Graves starred as James Phelps, leader of the elite Impossible Missions Force, on “Mission: Impossible.” (xx)

By My-Thuan Tran

March 15, 2010

Peter Graves, the rugged actor who starred in the hit TV series “Mission: Impossible” and whose career took a comic turn in the disaster spoof “Airplane!” has died. He was 83.

Graves was found dead Sunday afternoon in front of his Pacific Palisades home from apparent natural causes, said Officer Karen Rayner of the Los Angeles Police Department.

Graves had just returned from brunch with his family to celebrate his upcoming 84th birthday. He collapsed on the driveway before he could reach his house, said Sandy Brokaw, his publicist. One of Graves’ daughters administered cardiopulmonary resuscitation but was unable to revive him, Brokaw said.

Graves starred in more than 70 television series and feature films, typically playing the straight-laced hero. One of his first major roles was in the 1953 classic, “Stalag 17,” in which he played an undercover Nazi spy placed among American POWs in a German camp.

His most memorable role was in “Mission: Impossible,” the 1960s CBS series in which he played intelligence agent James Phelps, leader of the elite Impossible Missions Force. The show ran from 1967 to 1973 on CBS and 1988 to 1990 on ABC.

Every week, Graves could be seen listening to a tape of instructions for carrying out his team’s secret missions. He won a Golden Globe in 1971 for his role.

“Mission: Impossible,” along with other Western, military and action parts in the 1970s, branded Graves as an actor who could deliver solid, straight-shooting roles. But that changed in 1980, when he became the star of the comedy “Airplane!,” in which he played Capt. Clarence Oveur, the bumbling pilot whose one-liners included, “Joey, do you like movies about gladiators?”

Graves initially turned down the role. “I read it and thought, ‘Gee, this is dangerous,’ ” Graves told The Times in late 2009. “It was in terrible taste.”

But the film’s producer, Howard Koch, urged him to meet with the young filmmakers, David Zucker, Jim Abrahams and Jerry Zucker, who told him that they wanted somebody of stature and dignity to play the role “absolutely straight,” Graves recalled.

“They say you are supposed to stretch as an actor, so let’s go stretch it,” he said.

He joined other actors known for serious roles, Robert Stack, Lloyd Bridges and Leslie Nielsen, in the film.

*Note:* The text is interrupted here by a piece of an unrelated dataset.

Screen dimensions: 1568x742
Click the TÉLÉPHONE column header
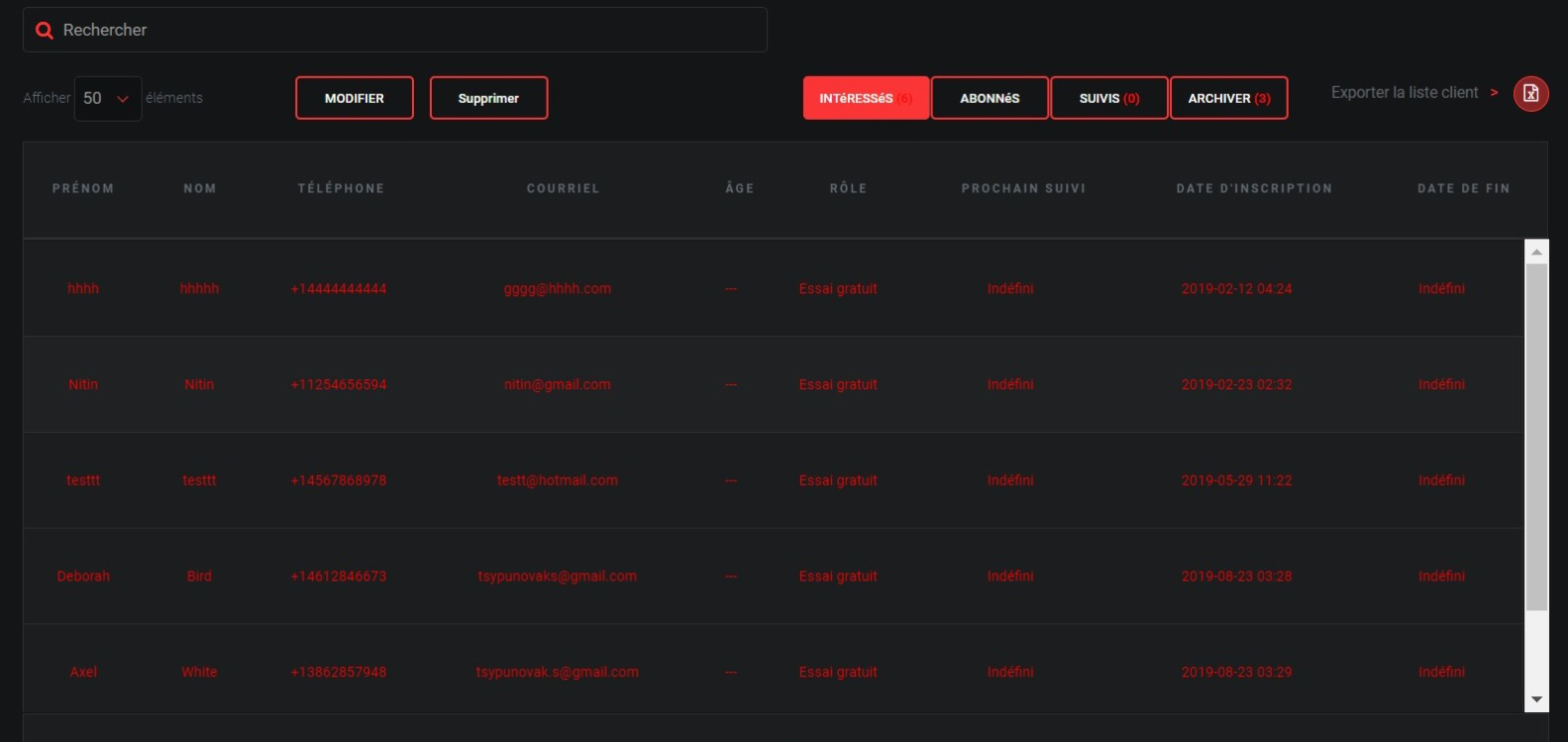[x=340, y=188]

Graves was born Peter Aurness in 1926 in Minneapolis, the son of a journalist and a businessman. Graves’ older brother, James Arness, would later play Marshal Matt Dillon on “Gunsmoke.” Graves adopted his grandfather’s last name to avoid confusion with his brother.

He studied drama at the University of Minnesota until arriving in Hollywood 60 years ago. He married his college sweetheart, Joan Endress, that same year.

One year later, he landed his first movie role in 1951’s “Rogue River.” He later starred in the TV show “Fury,” playing a horse rancher who befriends an orphan. The contemporary Western series became a hit and ran on NBC between 1955 and 1960.

“I wanted Peter Graves to be my dad,” Jerry Zucker, who directed “Airplane!” told the New Orleans Times-Picayune in 1997.

During the 1990s, Graves hosted the documentary series “Biography” on A&E.

In an interview with The Times in December, Graves said he wasn’t ready to retire. “There has got to be some good parts around for guys my age,” he said.

Recent roles included a guest part on “House” and 11 episodes on “7th Heaven.”

He recently read for a part on a TV series as a grandfather, Brokaw said.

In addition to his wife, Graves is survived by three daughters and six grandchildren.


Times staff writer Andrew Blankstein contributed to this report.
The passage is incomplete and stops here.